朝の光が差し込む、豪奢な寝室。サクは、大きな姿見の前に、静かに座っている。


その後ろに立ったコルヴァンが、彼女の髪を銀の櫛でゆっくりと梳かしていく。

奴隷時代は傷み、肩あたりで切れてぼさぼさだったサクの栗毛色の髪は、今や艶をもって腰あたりまで伸びていた。


サクは、鏡に映る自分…ではなく、背後で櫛を通していくコルヴァンを見つめていた。黒い燕尾服を纏い、ただ黙々と、しかし、どこまでも優雅に自分の髪を梳かす、美しい家臣の姿。


出会った頃から変わらない、作り物のように美しい彼。瞳を伏せ、サクの髪を梳く姿は一枚の絵画のようだ。


「…きれいですね、コルヴァンさん」


ぽつり、と、彼女は呟いた。それは、何の計算もない、心の底からの言葉だった。


コルヴァンは、櫛を動かす手を止めた。彼は、自分が美しいことなど千年と昔から知り尽くしている。しかし、それを口にして嘲笑はしなかった。ただ、まっすぐなサクの瞳を鏡越しに見つめた。

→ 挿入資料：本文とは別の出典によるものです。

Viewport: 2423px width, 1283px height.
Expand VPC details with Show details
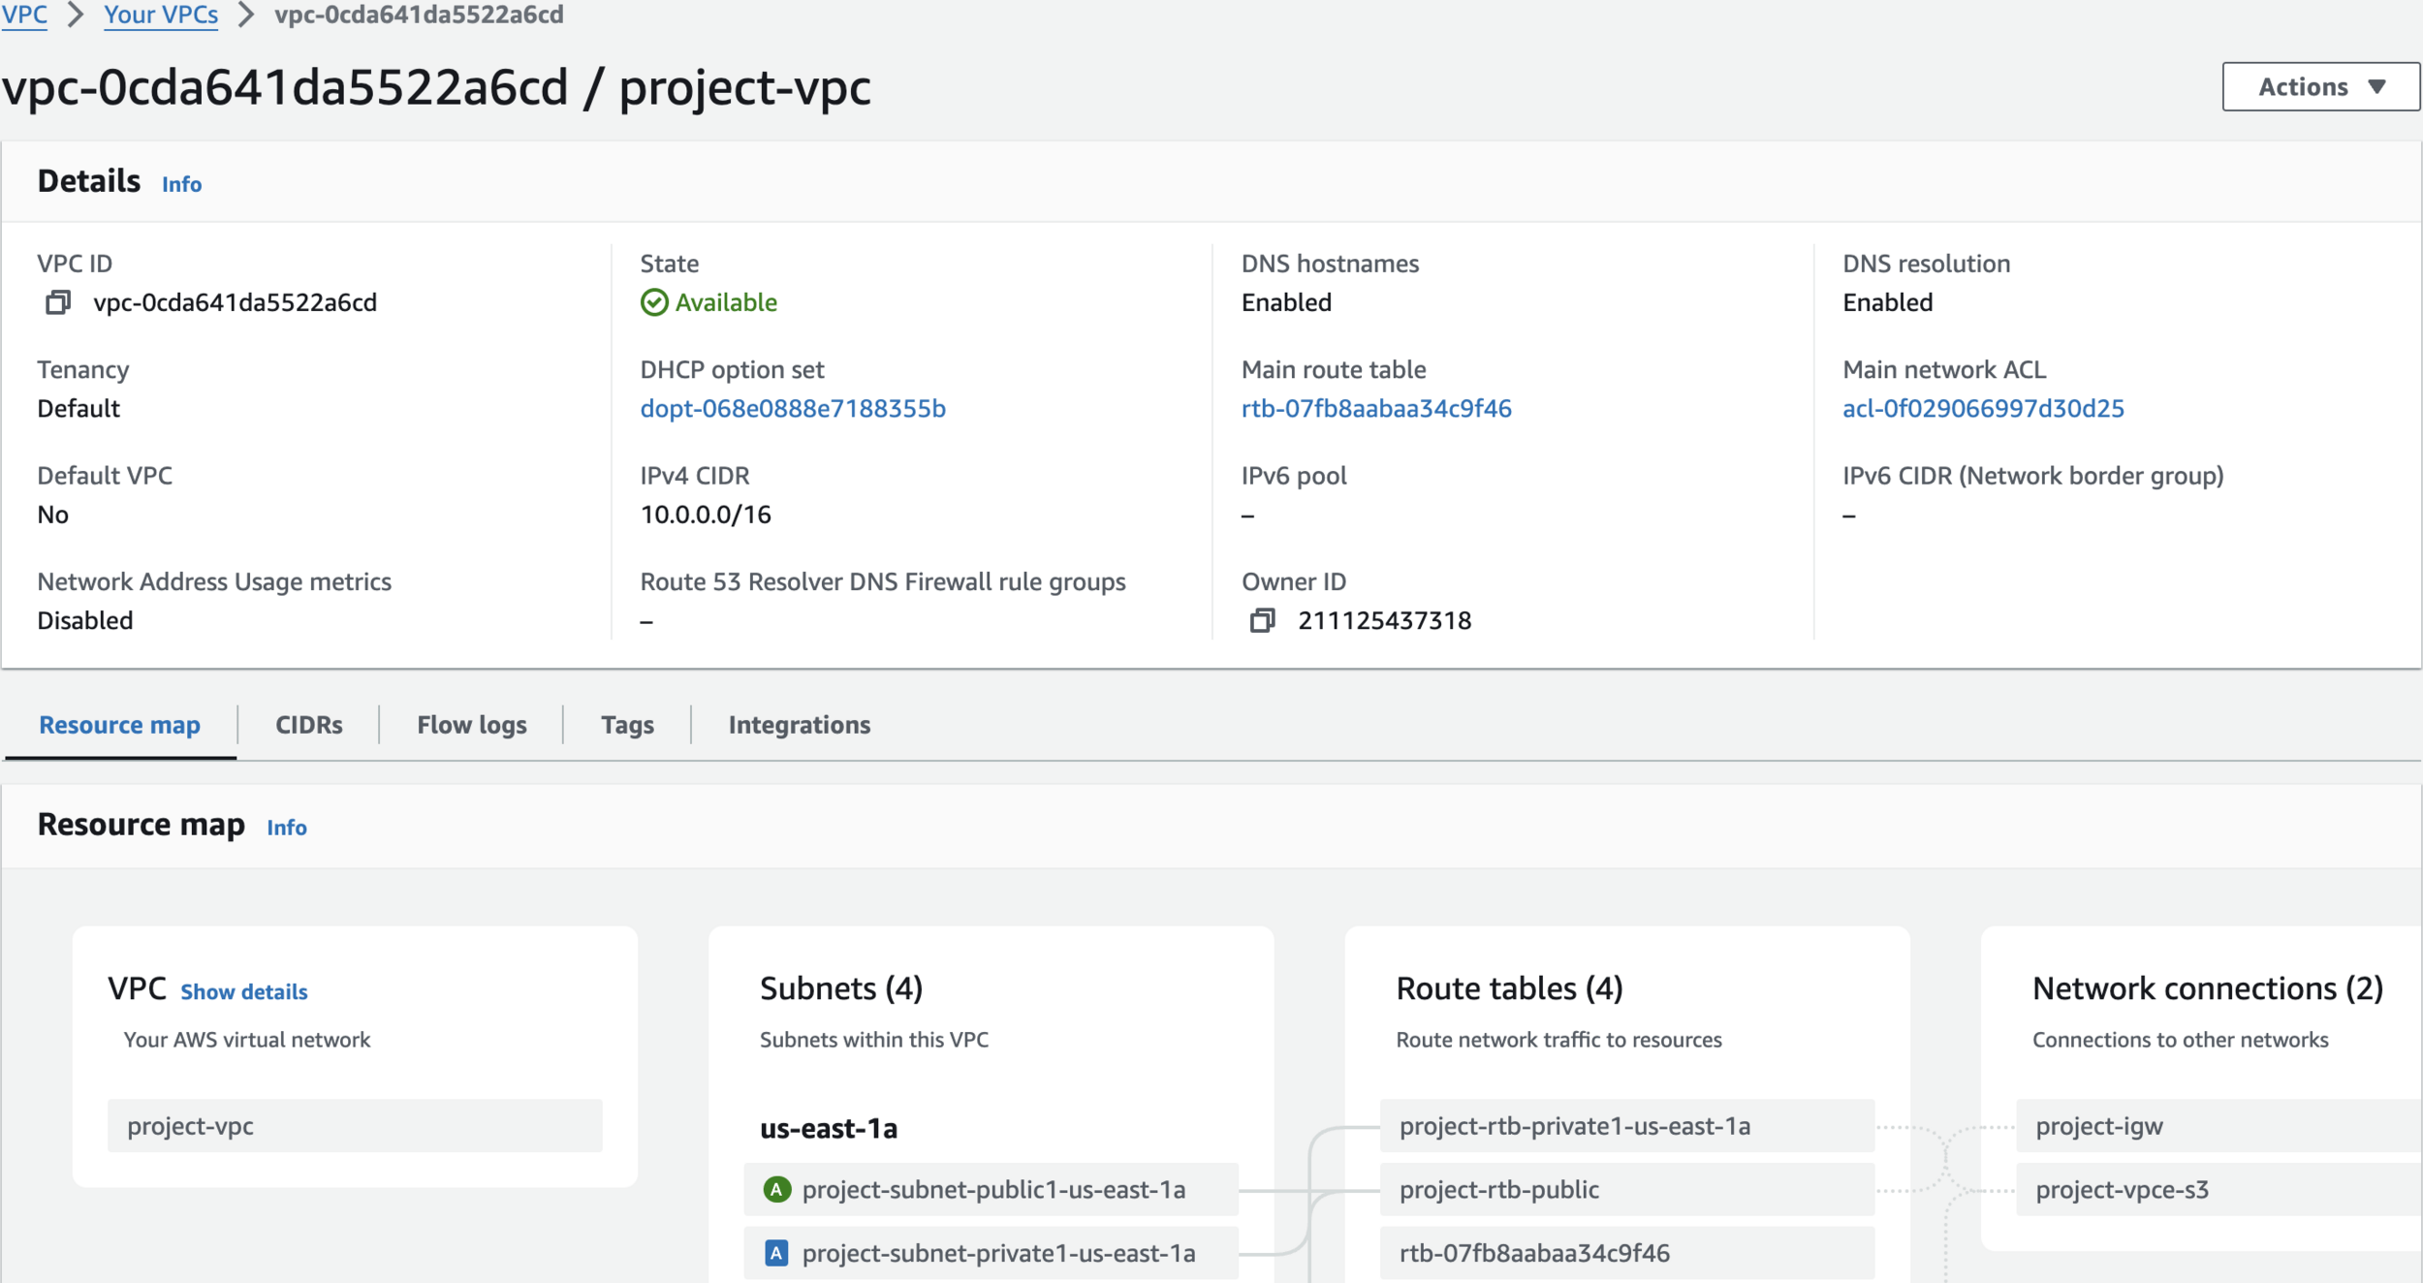tap(243, 991)
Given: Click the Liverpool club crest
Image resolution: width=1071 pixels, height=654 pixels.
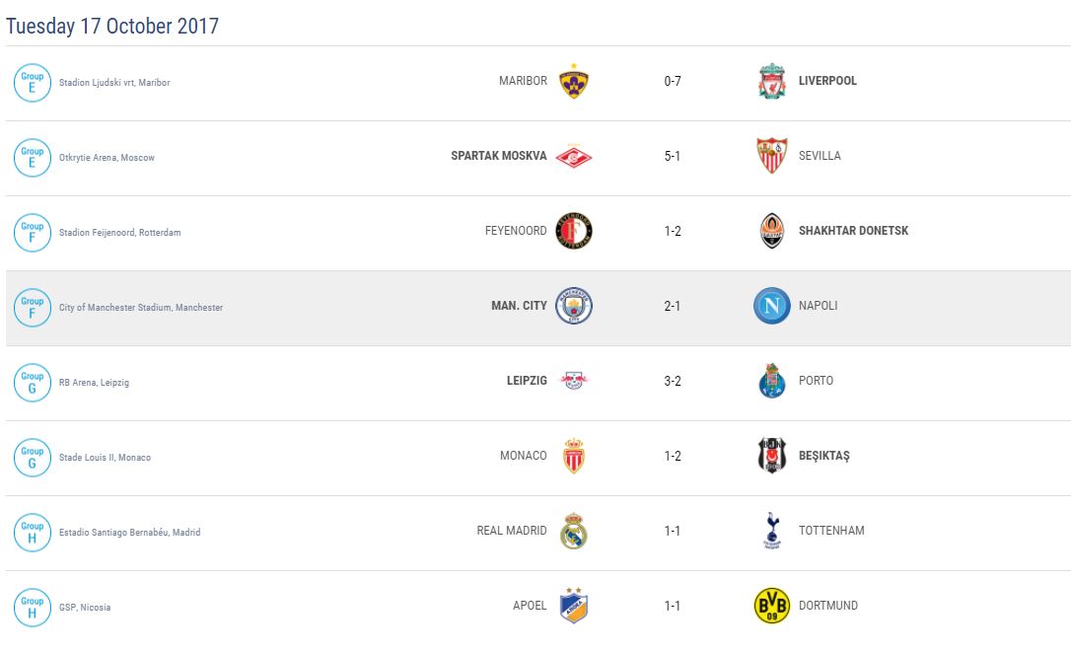Looking at the screenshot, I should tap(772, 82).
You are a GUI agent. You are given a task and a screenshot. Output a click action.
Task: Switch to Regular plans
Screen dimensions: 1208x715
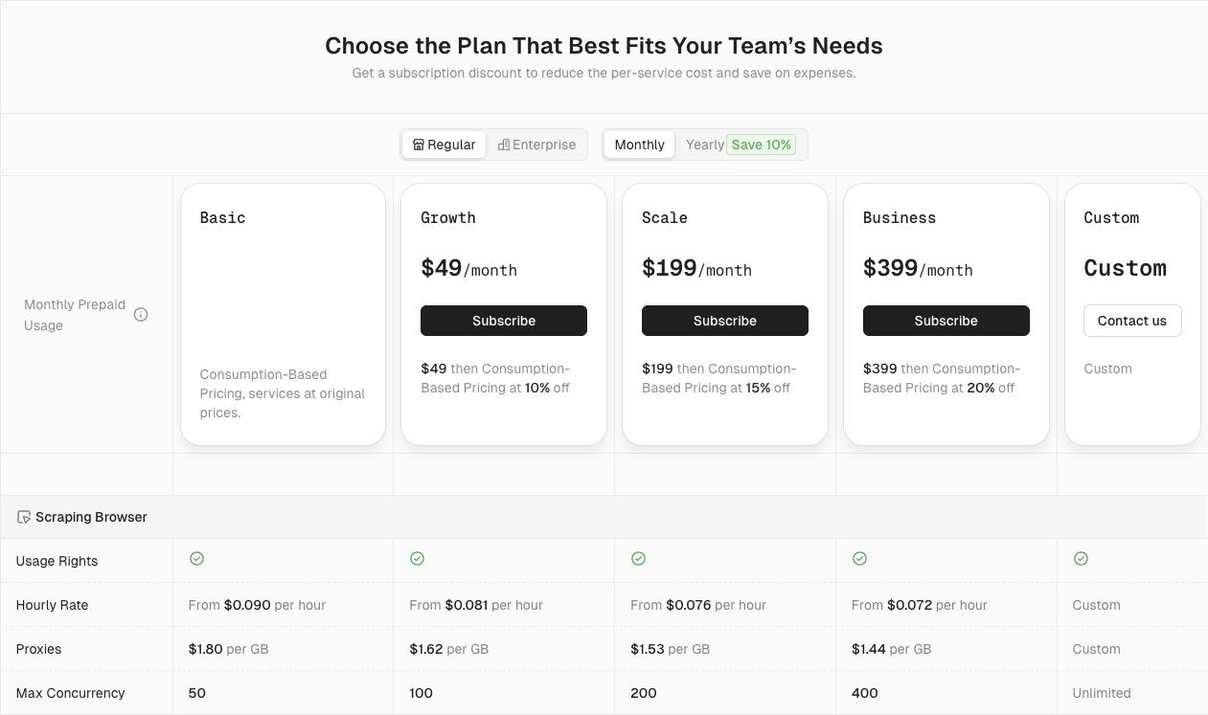click(444, 145)
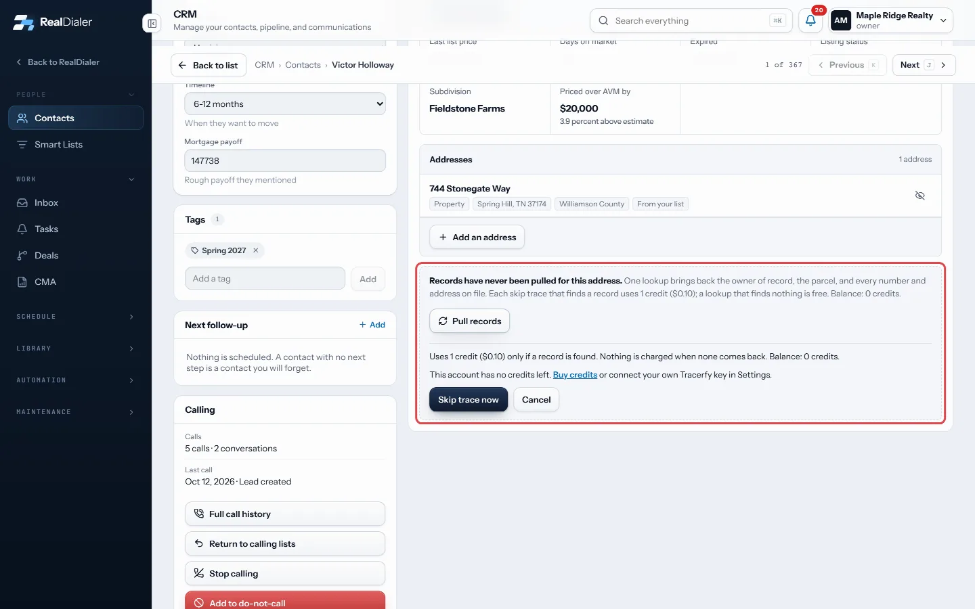Image resolution: width=975 pixels, height=609 pixels.
Task: Expand the Automation sidebar section
Action: 76,380
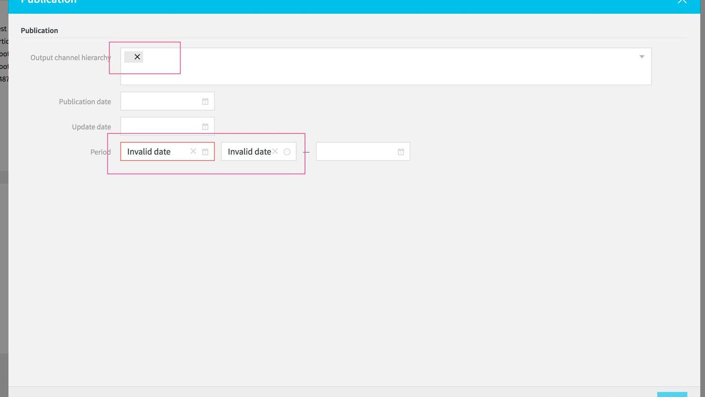
Task: Clear the Period start date value
Action: 193,151
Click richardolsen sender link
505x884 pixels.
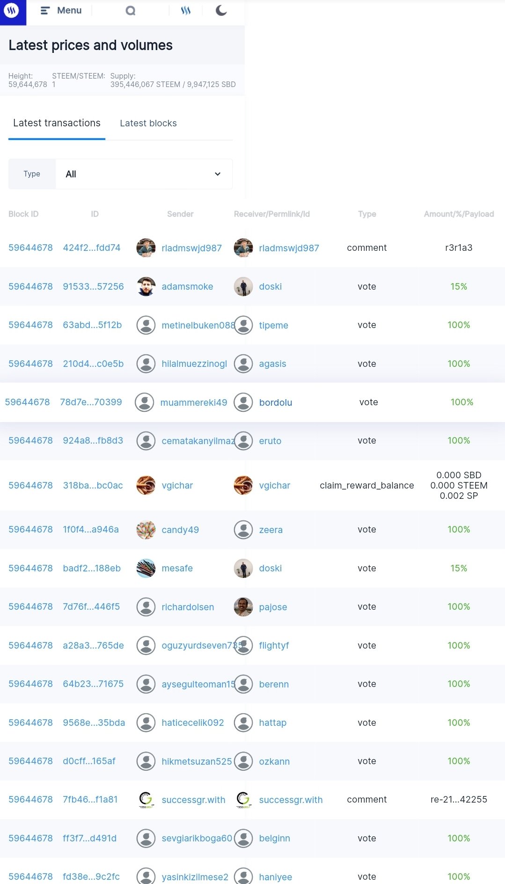coord(188,607)
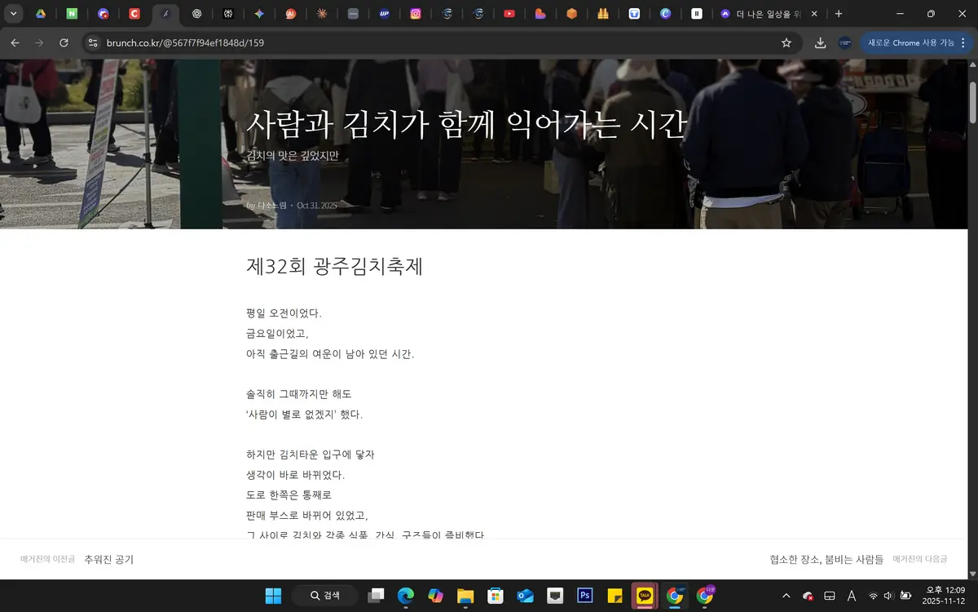Open KakaoTalk from the taskbar
The height and width of the screenshot is (612, 978).
[645, 596]
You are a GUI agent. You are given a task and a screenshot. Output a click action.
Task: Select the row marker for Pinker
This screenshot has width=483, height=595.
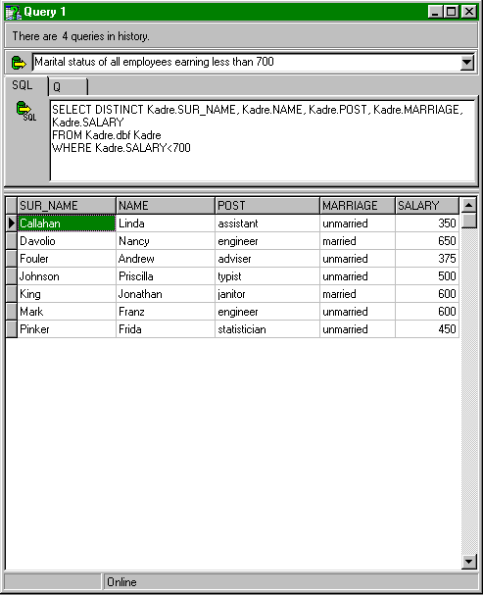pos(12,329)
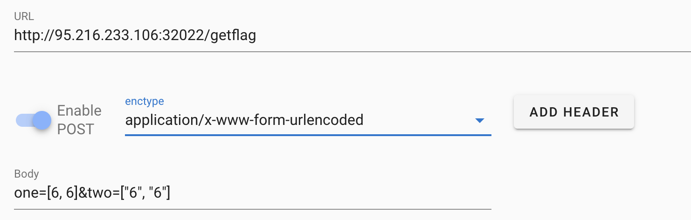Select the application/x-www-form-urlencoded value

coord(244,120)
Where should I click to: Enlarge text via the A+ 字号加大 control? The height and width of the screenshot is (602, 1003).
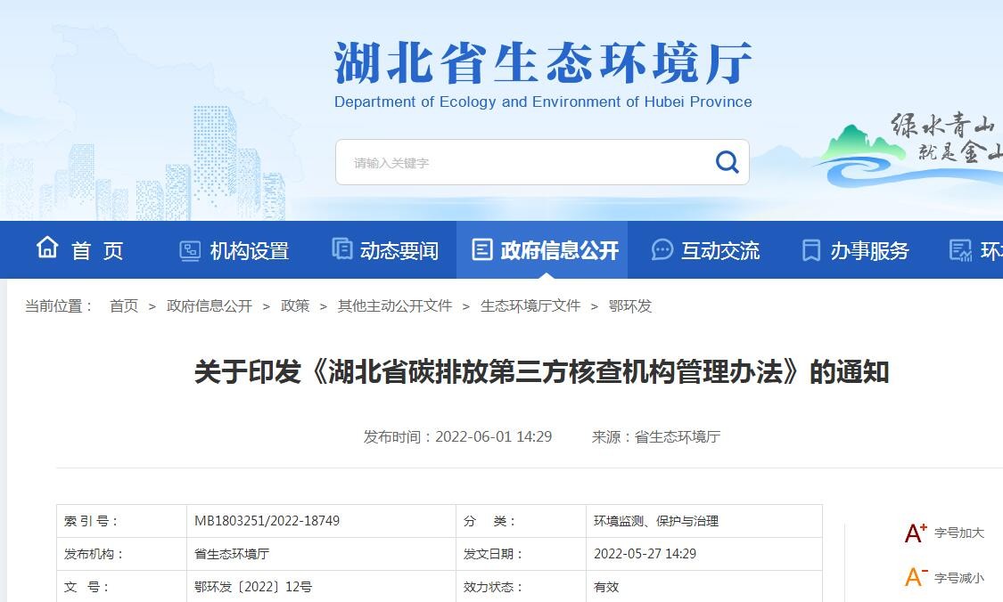pos(941,533)
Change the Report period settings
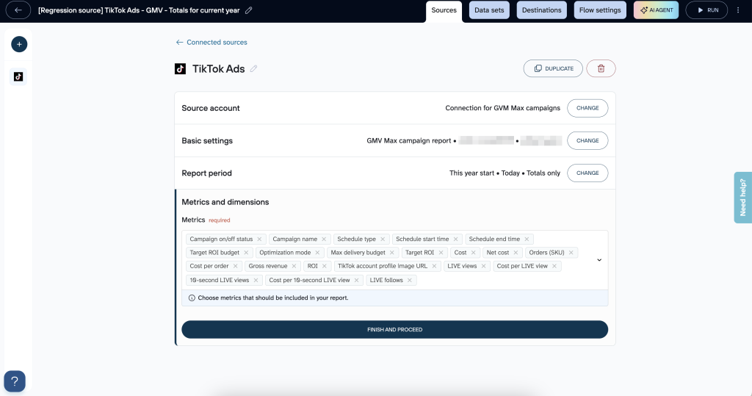 588,173
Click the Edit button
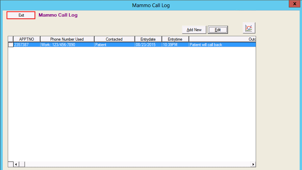 (218, 30)
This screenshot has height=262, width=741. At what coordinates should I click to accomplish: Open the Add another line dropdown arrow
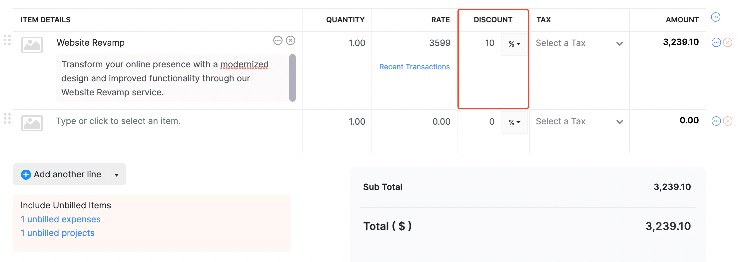pyautogui.click(x=116, y=174)
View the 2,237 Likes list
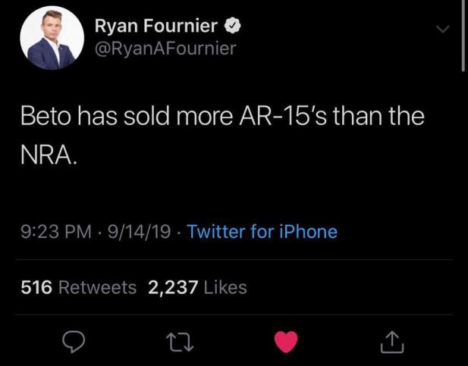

サクの瞳が、朝陽に反射してきらりと金色に反射した。コルヴァンの魔力を得て、日に日に美しく変貌していく彼女。最も顕著な変化が、その瞳が時節金色に輝くことだ。金色…コルヴァンと同じ、異形の瞳。サクはまだ、それに気づいていない。


「…ええ」


彼は恍惚と答えた。


「あなたも、美しい」


彼は梳かし終えた髪に、まるで崇拝するかのようにそっと口づけを落とした。サクは、その言葉の真意を完全には理解できない。ただ鏡の中で困ったように、頬を赤らめるだけだった。